To do:
**a)** Copy out the LEGO marketing report verbatim, from "Lego Group, Marketing" to "of the company.".
**b)** Extend the LEGO marketing report past its final sentence, continuing in the same style.

Lego Group, Marketing and Operation Management Report
FOUNDATIONS OF MANAGEMENT (PART A) LEGO Group Marketing and Operations Management Report Prepared: For: LEGO Group By: Eva Gaal On: 17 November 2008 Introduction At the request of the LEGO Company, this report advises the company on the expansion of its operation based on market segmentation, appropriate marketing mix, new product design and development, including total quality management for outsourcing new partners. LEGO Group is the fifth-largest toy manufacturer of the world and has operated successfully for 75 years; however, it has had some problems in the last couple of years.
To solve these problems, LEGO introduced a seven-year strategy plan, which consists of some fundamental changes regarding to the processes, procedures and structure of the company.
This strategy so far has been executed successfully as shown in the financial results; however, LEGO is going to face some more challenges in the future. (LEGO Annual Report 2007, 2007). 1. / Market segmentation ‘Market segmentation is defined as the subdividing of a market into distinct and increasingly homogeneous subgroups of customers’ (FM-A, 2004, p. 3) and ‘it centres on the assumption that customers demonstrate heterogeneity in their product preferences and buying behaviour’. (Green, 1977, Wind, 1978, cited in Dibb, 1998, p. 394). ‘The business did actively segment its market’ (Dibb, 1998, p. 399), as LEGO identified itself from the very beginnings as a toy manufacturer it therefore automatically determined its marketing segmentation approach. In the children’s toy market the primary segmentation base is the age (the older the more complex product); however, the real buyers are the parents (e. g. LEGO Duplo). Such an approach is popular because it is convenient, clear-out, easy to implement and stable over time. ’ (Curran and Goodfellow, 1989, p. 23, cited in Dibb, 1998, p. 399). During the company operation LEGO identified more and more secondary segmentation variables (FM-A, 2004) such as • gender (dollhouse for girls: LEGO Belville and robots, football stars for boys: LEGO Sports, LEGO Racers), • geographical area: level of income and purchasing power (matured countries – more complex products like Technic, Bionicle, developing countries – simple products like Duplo, Creative Building) education (different product rages for classroom education and for child development at home) • psychographic, lifestyle: reflects the parents believe in the importance of education and creativity of the LEGO products LEGO related its products directly to this segmentation group and positioned them in the certain markets. Why is market segmentation important? Identification of market segments, physical product configurations and brand positioning (LEGO positioned itself as a premium brand) are the most important decisions that companies face in the global marketplace. (Hassan et al. , 2003).

Data provided:
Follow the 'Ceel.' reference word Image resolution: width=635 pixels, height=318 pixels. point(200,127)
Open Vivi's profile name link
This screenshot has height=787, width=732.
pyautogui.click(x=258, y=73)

Task answers:
**a)**
Lego Group, Marketing and Operation Management Report
FOUNDATIONS OF MANAGEMENT (PART A) LEGO Group Marketing and Operations Management Report Prepared: For: LEGO Group By: Eva Gaal On: 17 November 2008 Introduction At the request of the LEGO Company, this report advises the company on the expansion of its operation based on market segmentation, appropriate marketing mix, new product design and development, including total quality management for outsourcing new partners. LEGO Group is the fifth-largest toy manufacturer of the world and has operated successfully for 75 years; however, it has had some problems in the last couple of years.
To solve these problems, LEGO introduced a seven-year strategy plan, which consists of some fundamental changes regarding to the processes, procedures and structure of the company.

**b)**
LEGO identified country-wide segments and targeted them with its products range, based around the importance of education and creativity. Universal segments across country boundaries are considered as micro factors for values, attitudes, lifestyle and perception. (Hassan et al. , 2003). Even if market segments can be identified as LEGO did, it does not necessarily mean they are attractive or that a suitable marketing mix can be designed for each segment. This can be one reason why LEGO had difficulties in early 2000, however, ‘there is a lack of quantifiable evidence about the impact of segmentation on business performance’. Dibb, 1998, p. 396). The other reason could be that despite the well documented benefits which segmentation offers, businesses continue to encounter implementation difficulties. (Dibb, 1998) Marketers are using intuition rather than systematic analysis to identify segments (Wind and Cardoza, 1974, cited in Dibb, 1998) – follow their competitors (LEGO started to create high-tech toys) with the lack of critical analyses about their attractiveness to the business. By recommendation it is that LEGO should review its segmentation approach including identification of segment profitability and life cycles (see Appendix 1. ; collection of segments data; global buyer based vs country based features etc. to identify new market opportunities and niches. Although there is a lack of quantitative research on the question of segmentation success factor, there are guidelines that divide 3 part (before – during – after) segmentation process, Kotler’s check-list and attractiveness criteria (Abratt,1993, cited in Dibb, 1998), (see Appendix 2. ). The result of this analysis should then be applied in the development of the existing segments (e. g. argeting older age-groups 20+, enter into new markets e. g. in Asia or identify new segments) to make decisions about targeting and to determine positioning. (Dibb, 1998). 2. / Marketing Mix After the market has been successfully segmented, target segment selected, and positioning strategies created, the marketer needs to proceed with development of the marketing mix. (Goldsmith, 1999, p. 181). The marketing plan consists of the eight main elements below which are the major areas to achieve and expand the sales and profit goals (see Appendix 3. ).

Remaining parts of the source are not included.